• **Excerpt provided**:

This is disturbing on so many levels! At the Heart Attack Grill in Phoenix, AZ, if you weigh more than 350lbs you can eat for free! All you can eat “flatliner fries” which are cooked in real lard. All their burgers are named after heart surgery procedures such as the single, double, or triple bypass hamburger! All the servers are dressed as nurses and all the customers are referred to as patients and the owner happens to be a real MD.
Wow is all I have to say…surreal.
Drinks, Food, Plateau, Birthdays, Scale, Body, Oh My!
This weekend has not been the best in staying on track terms. I don’t regret my choices because I have had fun, but I have thought back and reflected as to why I made those choices in the first place.
I’ve been in plateau limbo for about 3, almost 4 weeks now. Ranging up and down in a 3-4lb range and it is extremely frustrating. I know weight loss slows down a lot when you get to those last few pesky pounds. Like I have said before, it’s not about an exact number, but I suspect I’d still like to lose about 10-15lbs. I still want to get leaner yet continue to tone.
Changes I have definitely noticed on my body are that my thighs and butt are far more toned than they were before. Granted, I still have jiggly bits there, but I know I have made a lot of progress. Not to give TMI here, but my thighs and butt are FAR less dimply than before! Also, I can see remnants of abs forming. If I tighten my stomach, I can see traces of abs. But I still have a bit of a pooch to get rid of. My arms, specially my triceps, are far more toned now. The bye-bye flap is fairly non-existent now!
And my clothes have also been fitting the same for those 3-4 weeks, too, so I know I’m not really losing inches, for those of you thinking I’m just going by the number on the scale. But the reason I mention all this is because I think perhaps deep down, I’ve slightly sabotaged myself. I don’t even know how to explain it exactly because it’s something I think I might have done subconsciously.
This weekend thus far has not been too primal. I am a clear believer in the 80/20 rule that MDA states, but I usually like to stay at 90/10 to be safe, and that hasn’t been happening lately. Here’s an example for last night’s drink list:
- 1 Vodka Water
- 3 Bud Lights
- 2 Washington Apple Shots
- 1 Leinenkugel Sunset Wheat beer
My food was on point yesterday but all those drinks are definitely not primal-friendly. And now today, I didn’t have a drink, but boy did I stray from the primal grounds in food:
- Carne Asada (primal but had lots)

• **Prompt 1**: In the weight-loss blog post, put this sentence into Spanish: "Also, I can see remnants of abs forming."
• **Prompt 2**: From the weight-loss blog post, return the passage that starts at the words "This weekend thus" and ends after "but had lots)", copied word for word.
The material isn't needed for any of this.

• **Collected material**:
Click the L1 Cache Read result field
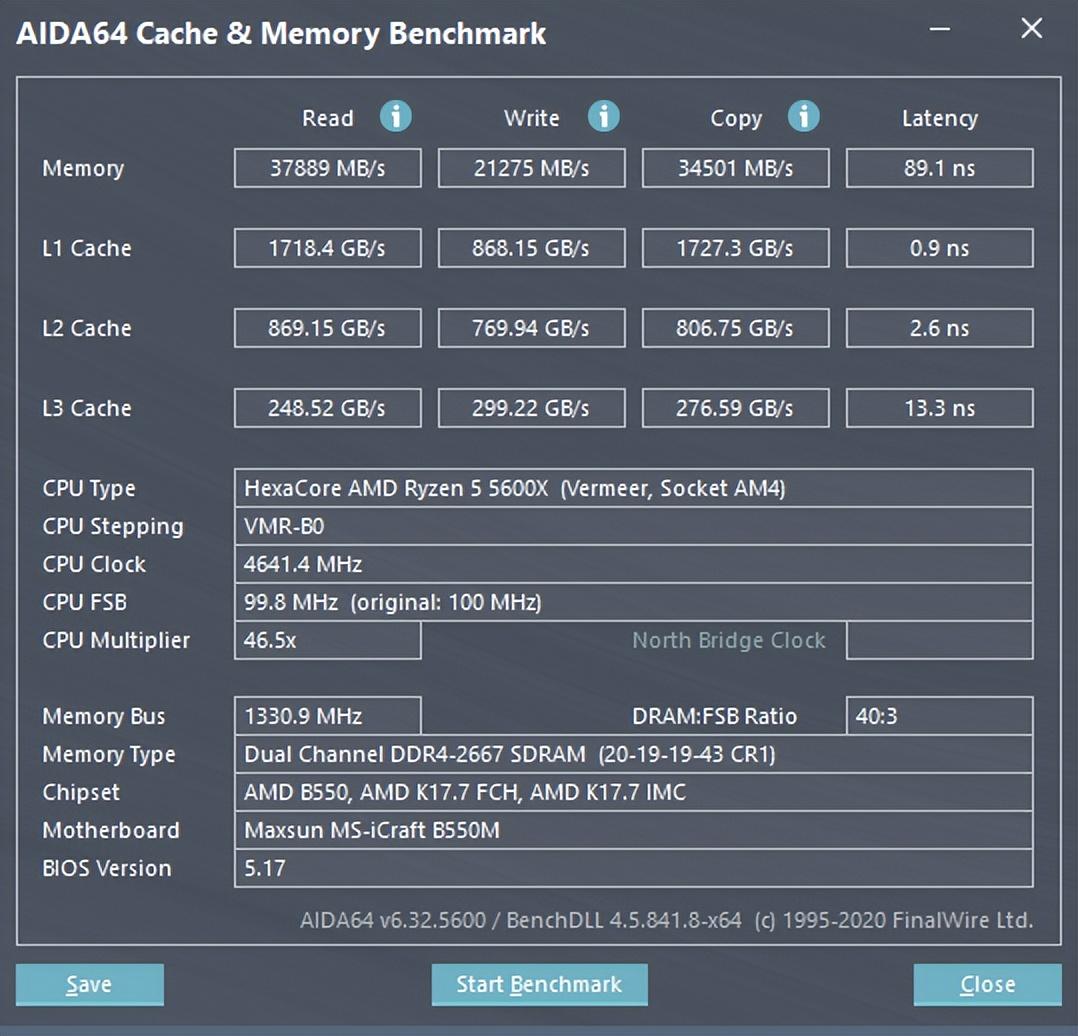point(327,247)
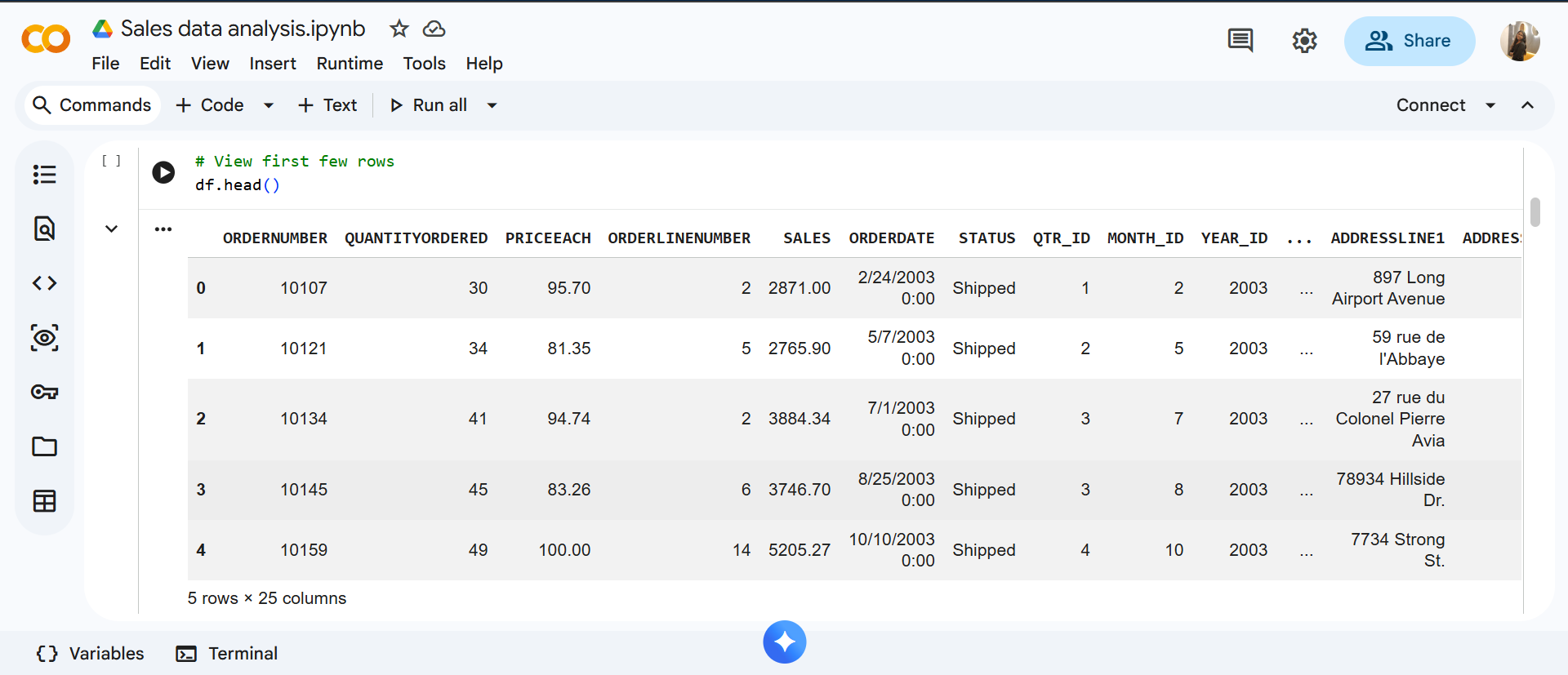Expand the Code insert dropdown arrow

(269, 105)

• **Exercise response 1**: Además, puedo ver restos de abdominales formándose.

• **Exercise response 2**:
This weekend thus far has not been too primal. I am a clear believer in the 80/20 rule that MDA states, but I usually like to stay at 90/10 to be safe, and that hasn’t been happening lately. Here’s an example for last night’s drink list:
- 1 Vodka Water
- 3 Bud Lights
- 2 Washington Apple Shots
- 1 Leinenkugel Sunset Wheat beer
My food was on point yesterday but all those drinks are definitely not primal-friendly. And now today, I didn’t have a drink, but boy did I stray from the primal grounds in food:
- Carne Asada (primal but had lots)